Roger Hood and Carolyn Hoyle’s 'The Death Penalty: A Worldwide Perspective' (OUP, 2015) provides legal and social scientific analysis of the movement towards global abolition of the death penalty and of its administration in retentionist countries. It presents data on developments relating to the death penalty from all over the world, including new publications, empirical research, debates, international law developments, official reports, and news reports.

It began life in 1988 as a Report to the United Nations Committee on Crime Prevention and Control. This was commissioned following a resolution of the Economic and Social Council of the United Nations (ECOSOC), which had called for ‘a study of the question of the death penalty and new contributions of the criminal sciences in the matter’. The Report reviewed the extent to which the ECOSOC ‘Safeguards Guaranteeing Protection of the Rights of those Facing the Death Penalty’ (that had been promulgated in 1984) were being implemented around the world. Following publication of the Report, ECOSOC strengthened the Safeguards by adding four more injunctions.

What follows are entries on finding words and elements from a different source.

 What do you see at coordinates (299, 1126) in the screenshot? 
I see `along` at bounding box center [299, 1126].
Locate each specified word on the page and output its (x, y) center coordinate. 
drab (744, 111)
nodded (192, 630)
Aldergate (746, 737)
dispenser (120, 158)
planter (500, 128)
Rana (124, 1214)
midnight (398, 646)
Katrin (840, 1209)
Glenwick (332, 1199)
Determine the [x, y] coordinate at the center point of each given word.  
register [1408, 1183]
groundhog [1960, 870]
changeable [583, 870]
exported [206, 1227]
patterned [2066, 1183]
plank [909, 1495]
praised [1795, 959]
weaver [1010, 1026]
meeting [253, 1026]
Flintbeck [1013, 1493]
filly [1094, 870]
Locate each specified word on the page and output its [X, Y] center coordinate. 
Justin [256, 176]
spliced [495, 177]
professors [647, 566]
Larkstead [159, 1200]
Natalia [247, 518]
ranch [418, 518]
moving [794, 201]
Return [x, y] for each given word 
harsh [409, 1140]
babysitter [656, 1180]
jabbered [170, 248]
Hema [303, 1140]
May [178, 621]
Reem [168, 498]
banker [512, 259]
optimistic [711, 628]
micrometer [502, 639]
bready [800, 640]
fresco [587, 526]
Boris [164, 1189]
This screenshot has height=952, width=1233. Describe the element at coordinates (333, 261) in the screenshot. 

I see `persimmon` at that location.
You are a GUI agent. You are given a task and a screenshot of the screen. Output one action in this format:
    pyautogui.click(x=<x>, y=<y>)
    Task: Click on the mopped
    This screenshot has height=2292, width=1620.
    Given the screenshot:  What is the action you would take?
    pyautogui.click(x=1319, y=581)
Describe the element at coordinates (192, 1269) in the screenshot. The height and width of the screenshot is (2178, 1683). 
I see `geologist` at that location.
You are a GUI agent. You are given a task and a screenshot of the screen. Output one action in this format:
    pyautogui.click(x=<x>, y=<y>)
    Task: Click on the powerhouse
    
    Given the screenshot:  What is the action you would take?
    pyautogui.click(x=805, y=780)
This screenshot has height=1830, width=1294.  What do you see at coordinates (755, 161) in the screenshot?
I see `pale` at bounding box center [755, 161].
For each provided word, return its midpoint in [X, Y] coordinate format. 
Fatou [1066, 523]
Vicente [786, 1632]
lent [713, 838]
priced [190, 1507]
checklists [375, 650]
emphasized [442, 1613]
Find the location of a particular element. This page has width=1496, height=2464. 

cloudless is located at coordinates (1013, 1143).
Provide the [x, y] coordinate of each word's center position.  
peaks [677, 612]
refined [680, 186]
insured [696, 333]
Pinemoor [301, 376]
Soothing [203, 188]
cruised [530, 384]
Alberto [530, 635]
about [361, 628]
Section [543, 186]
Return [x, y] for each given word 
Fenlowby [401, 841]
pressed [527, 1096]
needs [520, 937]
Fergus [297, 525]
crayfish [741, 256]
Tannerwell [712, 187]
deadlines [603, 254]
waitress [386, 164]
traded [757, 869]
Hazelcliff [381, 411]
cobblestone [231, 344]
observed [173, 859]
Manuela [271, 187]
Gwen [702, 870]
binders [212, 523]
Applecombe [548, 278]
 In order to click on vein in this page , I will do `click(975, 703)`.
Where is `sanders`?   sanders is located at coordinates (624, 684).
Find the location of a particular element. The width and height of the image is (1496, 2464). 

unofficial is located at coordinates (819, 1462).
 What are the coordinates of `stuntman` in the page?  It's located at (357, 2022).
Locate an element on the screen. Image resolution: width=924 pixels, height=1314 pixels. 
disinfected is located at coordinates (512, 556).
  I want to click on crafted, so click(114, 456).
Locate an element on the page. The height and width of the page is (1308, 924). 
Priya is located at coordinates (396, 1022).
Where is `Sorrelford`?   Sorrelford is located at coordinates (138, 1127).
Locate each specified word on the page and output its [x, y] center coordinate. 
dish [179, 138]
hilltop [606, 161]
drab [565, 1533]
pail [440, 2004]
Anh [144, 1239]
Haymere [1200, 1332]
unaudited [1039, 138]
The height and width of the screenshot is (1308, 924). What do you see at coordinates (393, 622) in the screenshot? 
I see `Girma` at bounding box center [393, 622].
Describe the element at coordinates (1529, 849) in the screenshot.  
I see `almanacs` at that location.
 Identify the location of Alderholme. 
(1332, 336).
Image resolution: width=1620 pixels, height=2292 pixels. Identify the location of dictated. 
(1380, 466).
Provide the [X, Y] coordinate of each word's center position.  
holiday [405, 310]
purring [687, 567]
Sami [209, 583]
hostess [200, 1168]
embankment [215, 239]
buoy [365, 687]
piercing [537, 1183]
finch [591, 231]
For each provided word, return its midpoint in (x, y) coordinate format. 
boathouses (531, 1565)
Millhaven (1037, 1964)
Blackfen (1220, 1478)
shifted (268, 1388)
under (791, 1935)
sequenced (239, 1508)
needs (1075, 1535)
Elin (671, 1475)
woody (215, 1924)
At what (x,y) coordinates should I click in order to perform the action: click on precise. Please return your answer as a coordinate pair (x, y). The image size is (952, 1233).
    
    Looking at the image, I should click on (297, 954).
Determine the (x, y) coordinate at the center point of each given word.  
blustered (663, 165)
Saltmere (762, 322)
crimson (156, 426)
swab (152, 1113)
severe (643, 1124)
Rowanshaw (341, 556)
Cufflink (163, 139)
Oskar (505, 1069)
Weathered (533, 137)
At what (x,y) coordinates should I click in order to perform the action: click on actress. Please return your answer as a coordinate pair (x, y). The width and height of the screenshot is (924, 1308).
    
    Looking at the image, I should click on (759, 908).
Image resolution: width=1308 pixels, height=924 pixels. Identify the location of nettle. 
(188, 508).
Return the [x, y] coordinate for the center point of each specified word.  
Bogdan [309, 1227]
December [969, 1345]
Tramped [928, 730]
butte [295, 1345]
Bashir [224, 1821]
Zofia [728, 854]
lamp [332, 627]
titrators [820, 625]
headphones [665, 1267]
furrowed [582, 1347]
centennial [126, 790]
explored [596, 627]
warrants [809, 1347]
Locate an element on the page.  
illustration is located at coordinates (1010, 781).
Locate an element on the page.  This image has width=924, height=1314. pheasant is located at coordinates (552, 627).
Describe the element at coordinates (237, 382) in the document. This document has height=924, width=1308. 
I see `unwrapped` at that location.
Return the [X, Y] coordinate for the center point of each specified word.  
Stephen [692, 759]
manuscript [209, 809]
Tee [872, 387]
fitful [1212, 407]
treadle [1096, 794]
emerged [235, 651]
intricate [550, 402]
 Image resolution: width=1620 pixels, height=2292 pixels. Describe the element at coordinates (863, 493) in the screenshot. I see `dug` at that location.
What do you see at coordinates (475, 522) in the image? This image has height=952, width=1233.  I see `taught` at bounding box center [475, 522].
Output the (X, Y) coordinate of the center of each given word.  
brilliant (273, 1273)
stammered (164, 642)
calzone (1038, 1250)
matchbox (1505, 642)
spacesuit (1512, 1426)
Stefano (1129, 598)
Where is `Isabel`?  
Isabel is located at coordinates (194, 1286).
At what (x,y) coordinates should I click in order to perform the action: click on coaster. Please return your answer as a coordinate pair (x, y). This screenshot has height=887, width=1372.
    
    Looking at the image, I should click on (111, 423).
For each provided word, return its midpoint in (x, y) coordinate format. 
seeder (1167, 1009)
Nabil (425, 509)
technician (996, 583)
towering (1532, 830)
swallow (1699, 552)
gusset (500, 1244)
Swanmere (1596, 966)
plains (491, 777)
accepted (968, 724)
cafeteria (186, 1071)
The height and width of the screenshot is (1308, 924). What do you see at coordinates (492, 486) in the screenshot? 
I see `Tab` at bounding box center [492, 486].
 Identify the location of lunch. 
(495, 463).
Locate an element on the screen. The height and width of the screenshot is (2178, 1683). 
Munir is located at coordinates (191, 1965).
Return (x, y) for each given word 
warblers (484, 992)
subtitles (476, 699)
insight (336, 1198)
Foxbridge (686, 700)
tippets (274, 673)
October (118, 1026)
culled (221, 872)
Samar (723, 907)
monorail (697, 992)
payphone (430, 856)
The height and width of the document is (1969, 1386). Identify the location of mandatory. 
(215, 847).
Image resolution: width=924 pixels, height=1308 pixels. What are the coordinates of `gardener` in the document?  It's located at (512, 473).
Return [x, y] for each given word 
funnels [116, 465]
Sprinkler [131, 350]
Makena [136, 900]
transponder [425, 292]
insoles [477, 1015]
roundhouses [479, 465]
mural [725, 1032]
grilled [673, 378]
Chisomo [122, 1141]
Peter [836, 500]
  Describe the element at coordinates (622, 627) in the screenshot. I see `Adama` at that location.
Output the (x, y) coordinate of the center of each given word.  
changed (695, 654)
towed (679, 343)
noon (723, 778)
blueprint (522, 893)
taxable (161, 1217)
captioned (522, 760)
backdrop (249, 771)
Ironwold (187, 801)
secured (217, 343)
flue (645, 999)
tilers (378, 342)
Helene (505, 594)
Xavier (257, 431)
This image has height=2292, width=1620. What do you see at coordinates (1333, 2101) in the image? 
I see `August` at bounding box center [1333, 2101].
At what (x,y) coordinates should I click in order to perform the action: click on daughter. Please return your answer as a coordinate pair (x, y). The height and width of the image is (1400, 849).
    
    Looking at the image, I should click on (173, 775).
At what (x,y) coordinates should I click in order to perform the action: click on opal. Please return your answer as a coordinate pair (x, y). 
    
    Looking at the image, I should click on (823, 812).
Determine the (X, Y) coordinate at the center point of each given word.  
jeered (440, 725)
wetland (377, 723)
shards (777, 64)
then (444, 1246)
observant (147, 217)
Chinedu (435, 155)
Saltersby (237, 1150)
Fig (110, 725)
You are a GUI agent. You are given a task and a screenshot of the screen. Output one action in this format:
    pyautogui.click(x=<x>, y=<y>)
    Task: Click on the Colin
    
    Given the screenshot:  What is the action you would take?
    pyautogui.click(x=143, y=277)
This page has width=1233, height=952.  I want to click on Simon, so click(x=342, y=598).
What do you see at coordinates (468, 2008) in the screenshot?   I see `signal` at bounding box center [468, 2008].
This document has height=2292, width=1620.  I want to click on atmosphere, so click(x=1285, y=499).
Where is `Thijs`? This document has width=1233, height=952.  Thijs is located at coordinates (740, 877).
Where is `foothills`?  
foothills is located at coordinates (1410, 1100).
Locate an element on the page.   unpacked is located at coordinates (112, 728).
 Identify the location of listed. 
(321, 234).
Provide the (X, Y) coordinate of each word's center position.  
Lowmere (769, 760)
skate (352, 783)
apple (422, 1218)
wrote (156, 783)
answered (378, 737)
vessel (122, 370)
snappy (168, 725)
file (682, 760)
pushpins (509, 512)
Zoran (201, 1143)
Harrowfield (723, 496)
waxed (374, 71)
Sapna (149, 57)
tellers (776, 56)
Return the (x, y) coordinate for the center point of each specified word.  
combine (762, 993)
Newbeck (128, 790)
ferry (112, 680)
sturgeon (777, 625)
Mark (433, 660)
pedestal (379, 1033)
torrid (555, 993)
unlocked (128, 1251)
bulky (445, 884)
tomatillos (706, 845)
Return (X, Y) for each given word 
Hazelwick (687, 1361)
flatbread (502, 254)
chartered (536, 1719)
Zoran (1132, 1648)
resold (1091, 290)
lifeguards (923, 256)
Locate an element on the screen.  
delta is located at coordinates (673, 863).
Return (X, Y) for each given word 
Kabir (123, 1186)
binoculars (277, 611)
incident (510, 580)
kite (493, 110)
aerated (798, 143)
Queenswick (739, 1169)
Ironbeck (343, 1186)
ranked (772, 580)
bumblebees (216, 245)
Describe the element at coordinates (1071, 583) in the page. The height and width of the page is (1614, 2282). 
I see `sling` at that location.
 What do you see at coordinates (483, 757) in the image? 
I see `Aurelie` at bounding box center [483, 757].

In 1996, the second edition was published by Oxford University Press, based in part on replies to the UN’s Fifth Quinquennial Survey on the death penalty, which Roger Hood had been commissioned to analyse for the United Nations. Further editions drew on subsequent quinquennial surveys and on burgeoning information and research on the death penalty around the world. It is now in its fifth edition and has been translated into Spanish, Persian and Chinese. This work has had an impact on reforms in different jurisdictions (see the Impact Case study ‘The Death Penalty in China – the road to reform’), including, more recently, Malaysia.